QUASI IL 40% DI CHI ENTRA IN CARCERE USA DROGHE. AL 31.12 OLTRE 17.400 IN CARCERE, RECORD IN TERMINI ASSOLUTI NEGLI ULTIMI 18 ANNI.
Restano catastrofici, pur in leggera diminuzione, i dati sugli ingressi e le presenze di detenuti definiti “tossicodipendenti”: lo sono il 38,1% di coloro che entrano in carcere, mentre al 31/12/2023 erano presenti nelle carceri italiane 17.405 detenuti “certificati”, il 28,9% del totale. Questa presenza record in termini assoluti (dal 2006 ad oggi) è alimentata dal continuo ingresso in carcere di persone “tossicodipendenti”, che dopo i due anni di pandemia ha ripreso ad aumentare (+ 18,4% rispetto al 2021).

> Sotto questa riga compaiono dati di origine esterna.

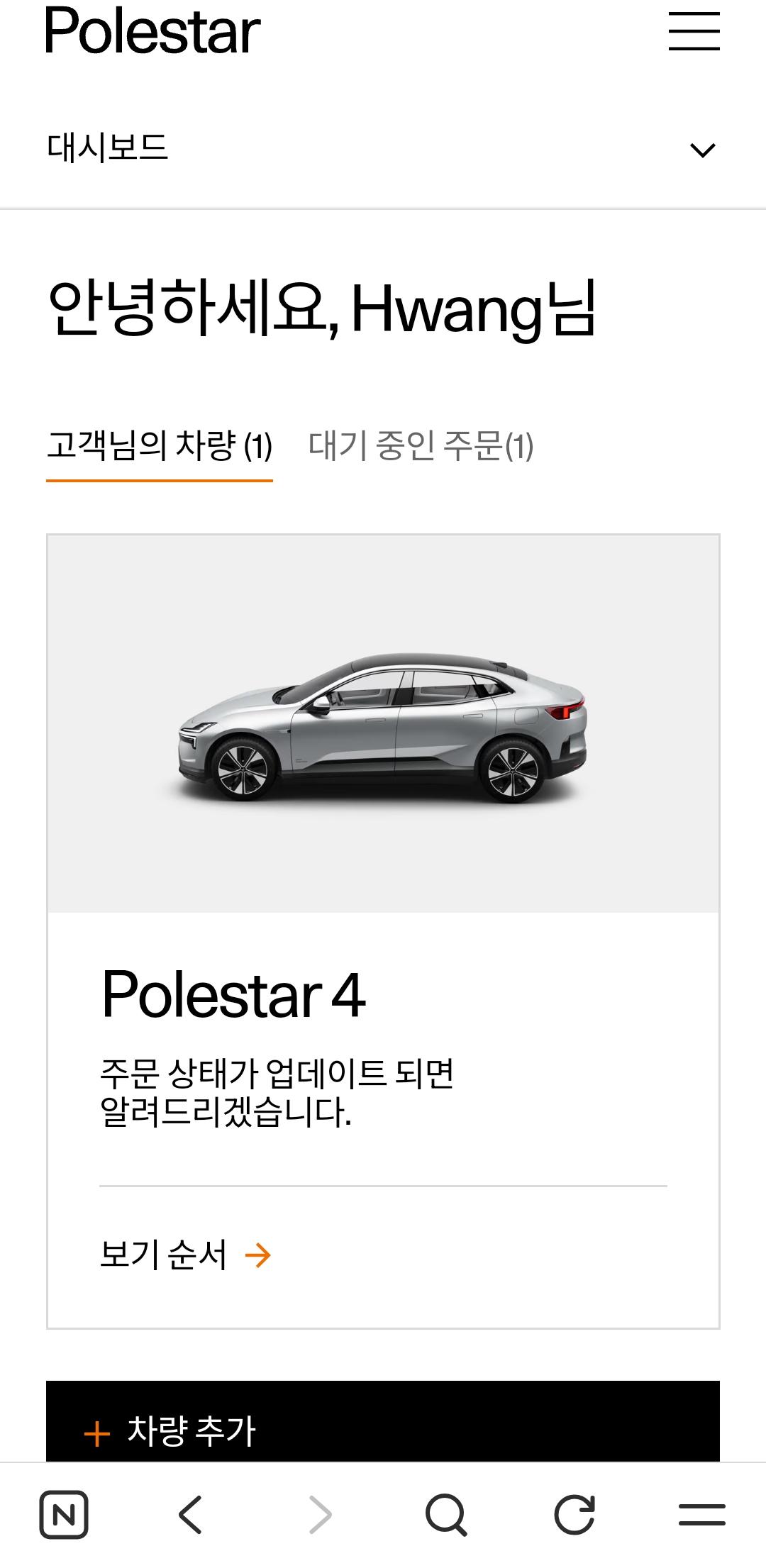Tap the Polestar logo

152,31

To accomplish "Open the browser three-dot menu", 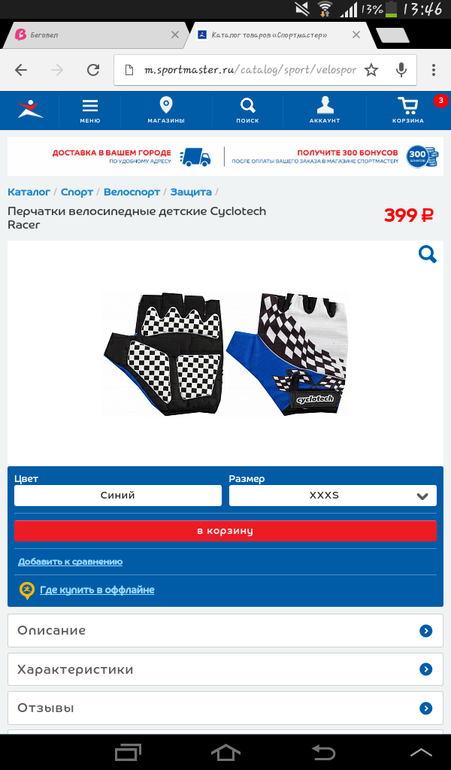I will [433, 70].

Le conseguenze sulla Giustizia
Il Dipartimento delle politiche antidroga continua a negarci dati pubblici, per cui rimaniamo fermi al 2022. Questi raccontano un paese in cui le persone coinvolte in procedimenti penali pendenti per violazione dell’articolo 73 e 74 sono rispettivamente 180.621 e 46.003.
Le misure alternative
Le misure alternative finiscono per ampliare l’area del controllo che coinvolge a fine 2023 oltre 143.000 persone in Italia.
Continua l’impetuosa crescita delle misure alternative (+1.037,7% sul 2006), che sono diventate in realtà una alternativa alla libertà invece che alla detenzione. In un contesto di forte domanda di controllo sociale istituzionale, gli strumenti di diversion e quelli di probation consentono di ampliare l’area del controllo, piuttosto che di limitare quello coattivo-penitenziario. Ne è segno il fatto che oltre agli oltre 60.000 detenuti al 31/12/2023 erano in carico per misure alternative e sanzioni di comunità (Messa alla Prova) ulteriori 83.703 soggetti.
Le segnalazioni e le sanzioni amministrative per il consumo di droghe illegali
La repressione del consumo si abbatte sui minori: in costante aumento quelli segnalati che entrano così in un percorso sanzionatorio e stigmatizzante. la quasi totalità dei minori è segnalato per cannabinoidi (97%). Il 38% delle segnalazioni finisce con una sanzione. oltre il 97% è per cannabis. Dal 1990 ad oggi un milione di persone è stato segnalato per uso dei derivati della canapa
Il consolidamento molto lento dei dati dei dati ci fa essere cauti sul definire trend. Si può però affermare che dal 2020 in poi, il numero di persone segnalate rimarrebbe piuttosto stabile, aggirandosi da dopo il Covid intorno alle 40mila. Il 38% delle segnalazioni finisce con una sanzioni amministrativa, le più comuni la sospensione della patente (o il divieto di conseguirla) e del passaporto. Questo anche in assenza di un qualsiasi comportamento pericoloso messo in atto dalla persona sanzionata. La repressione continua ad abbattersi sui minori, già in aumento rispetto al 2022 anche senza avere a disposizione dati consolidati. Questi entrano così in un percorso sanzionatorio stigmatizzante e alla fine dei conti desocializzante e controproducente. Il 97,3% dei minori è segnalato per cannabis. Risulta irrilevante la vocazione “terapeutica” della segnalazione al Prefetto: solo 327 sono state sollecitate a presentare un programma di trattamento socio-sanitario; nel 2007 erano 3.008. Anche gli inviti a presentarsi al SERD sono in diminuzione (4.108). La repressione colpisce principalmente persone che usano cannabis (76%), seguono a distanza cocaina (16,7%) e eroina (3,7%) e, in maniera irrilevante, le altre sostanze. Dal 1990 oltre un milione di persone sono state segnalate per possesso di derivati della cannabis.
Gli altri contenuti
In appendice le leggi più importanti di riforma del Testo Unico sulle droghe promosse dal lavoro della Società Civile, compreso la legge di iniziativa popolare sulla cannabis della campagna Io Coltivo, da poco depositata al Senato della Repubblica.